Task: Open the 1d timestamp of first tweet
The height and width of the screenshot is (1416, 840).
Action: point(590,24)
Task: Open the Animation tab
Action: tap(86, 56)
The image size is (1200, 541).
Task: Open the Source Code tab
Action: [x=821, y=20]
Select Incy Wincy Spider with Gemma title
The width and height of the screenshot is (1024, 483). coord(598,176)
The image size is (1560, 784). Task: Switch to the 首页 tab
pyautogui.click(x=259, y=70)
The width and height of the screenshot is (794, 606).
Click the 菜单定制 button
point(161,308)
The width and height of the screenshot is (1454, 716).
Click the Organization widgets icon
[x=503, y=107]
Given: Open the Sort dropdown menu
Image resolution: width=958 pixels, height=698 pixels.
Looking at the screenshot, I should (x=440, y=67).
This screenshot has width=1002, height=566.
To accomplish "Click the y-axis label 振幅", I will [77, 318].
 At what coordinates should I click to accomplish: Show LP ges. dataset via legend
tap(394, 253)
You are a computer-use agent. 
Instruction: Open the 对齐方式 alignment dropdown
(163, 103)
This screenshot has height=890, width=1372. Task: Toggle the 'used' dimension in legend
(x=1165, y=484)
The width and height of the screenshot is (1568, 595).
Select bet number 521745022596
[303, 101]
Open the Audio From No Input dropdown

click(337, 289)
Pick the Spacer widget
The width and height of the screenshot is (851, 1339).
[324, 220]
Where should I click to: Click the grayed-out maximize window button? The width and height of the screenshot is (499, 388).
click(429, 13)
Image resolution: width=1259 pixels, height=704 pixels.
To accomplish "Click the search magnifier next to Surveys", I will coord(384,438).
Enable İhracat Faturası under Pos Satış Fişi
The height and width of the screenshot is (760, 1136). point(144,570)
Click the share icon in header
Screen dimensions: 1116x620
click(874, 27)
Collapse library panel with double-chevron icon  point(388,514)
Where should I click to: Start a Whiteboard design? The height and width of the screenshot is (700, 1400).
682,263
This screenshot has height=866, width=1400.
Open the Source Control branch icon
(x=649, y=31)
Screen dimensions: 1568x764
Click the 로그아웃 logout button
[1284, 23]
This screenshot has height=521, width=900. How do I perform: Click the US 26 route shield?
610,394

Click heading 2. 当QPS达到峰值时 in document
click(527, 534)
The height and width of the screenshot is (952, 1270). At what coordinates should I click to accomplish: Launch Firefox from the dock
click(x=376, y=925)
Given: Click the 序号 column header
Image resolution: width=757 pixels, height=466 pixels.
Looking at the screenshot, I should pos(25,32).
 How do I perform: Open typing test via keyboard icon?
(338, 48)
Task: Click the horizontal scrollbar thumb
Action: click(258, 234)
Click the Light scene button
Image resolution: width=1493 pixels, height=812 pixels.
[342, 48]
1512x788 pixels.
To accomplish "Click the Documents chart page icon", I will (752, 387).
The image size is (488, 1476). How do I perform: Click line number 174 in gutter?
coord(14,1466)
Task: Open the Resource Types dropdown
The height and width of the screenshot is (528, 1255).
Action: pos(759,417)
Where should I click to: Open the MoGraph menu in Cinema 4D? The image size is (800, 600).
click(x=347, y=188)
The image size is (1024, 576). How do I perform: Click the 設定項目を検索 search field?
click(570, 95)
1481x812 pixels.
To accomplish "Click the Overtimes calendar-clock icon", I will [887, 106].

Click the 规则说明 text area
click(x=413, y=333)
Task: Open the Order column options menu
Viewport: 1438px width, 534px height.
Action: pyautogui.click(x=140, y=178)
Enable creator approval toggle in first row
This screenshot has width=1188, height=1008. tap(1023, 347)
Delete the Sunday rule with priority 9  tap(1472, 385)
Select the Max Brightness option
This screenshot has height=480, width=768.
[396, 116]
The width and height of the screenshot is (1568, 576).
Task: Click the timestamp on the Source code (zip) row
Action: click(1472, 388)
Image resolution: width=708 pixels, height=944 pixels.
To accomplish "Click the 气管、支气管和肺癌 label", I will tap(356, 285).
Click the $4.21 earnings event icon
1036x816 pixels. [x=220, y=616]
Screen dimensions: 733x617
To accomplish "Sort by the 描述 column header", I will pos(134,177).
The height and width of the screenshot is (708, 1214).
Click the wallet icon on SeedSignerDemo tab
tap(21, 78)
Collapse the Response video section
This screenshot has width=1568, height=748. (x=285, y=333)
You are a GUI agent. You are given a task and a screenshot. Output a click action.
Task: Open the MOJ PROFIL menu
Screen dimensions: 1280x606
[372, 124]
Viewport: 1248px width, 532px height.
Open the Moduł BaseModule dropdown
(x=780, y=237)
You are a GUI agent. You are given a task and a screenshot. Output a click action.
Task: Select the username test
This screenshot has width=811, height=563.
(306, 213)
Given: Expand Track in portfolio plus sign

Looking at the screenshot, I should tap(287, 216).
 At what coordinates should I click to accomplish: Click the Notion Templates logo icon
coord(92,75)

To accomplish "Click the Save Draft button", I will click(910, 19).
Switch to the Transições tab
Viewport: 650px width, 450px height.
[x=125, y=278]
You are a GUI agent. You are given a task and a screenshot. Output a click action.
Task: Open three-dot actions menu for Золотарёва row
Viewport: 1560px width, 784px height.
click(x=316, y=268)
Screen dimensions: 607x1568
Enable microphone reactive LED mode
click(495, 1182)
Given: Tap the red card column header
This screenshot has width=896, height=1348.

************

== Given task ==
Pick out every line of the data above that contains the string "coordinates", matching its capitalization exactly.

== Result for this exercise ==
 At what coordinates should I click to accomplish: Show LP ges. dataset via legend
The height and width of the screenshot is (952, 1270). At what coordinates should I click to accomplish: Launch Firefox from the dock
 At what coordinates should I click to accomplish: Click the Notion Templates logo icon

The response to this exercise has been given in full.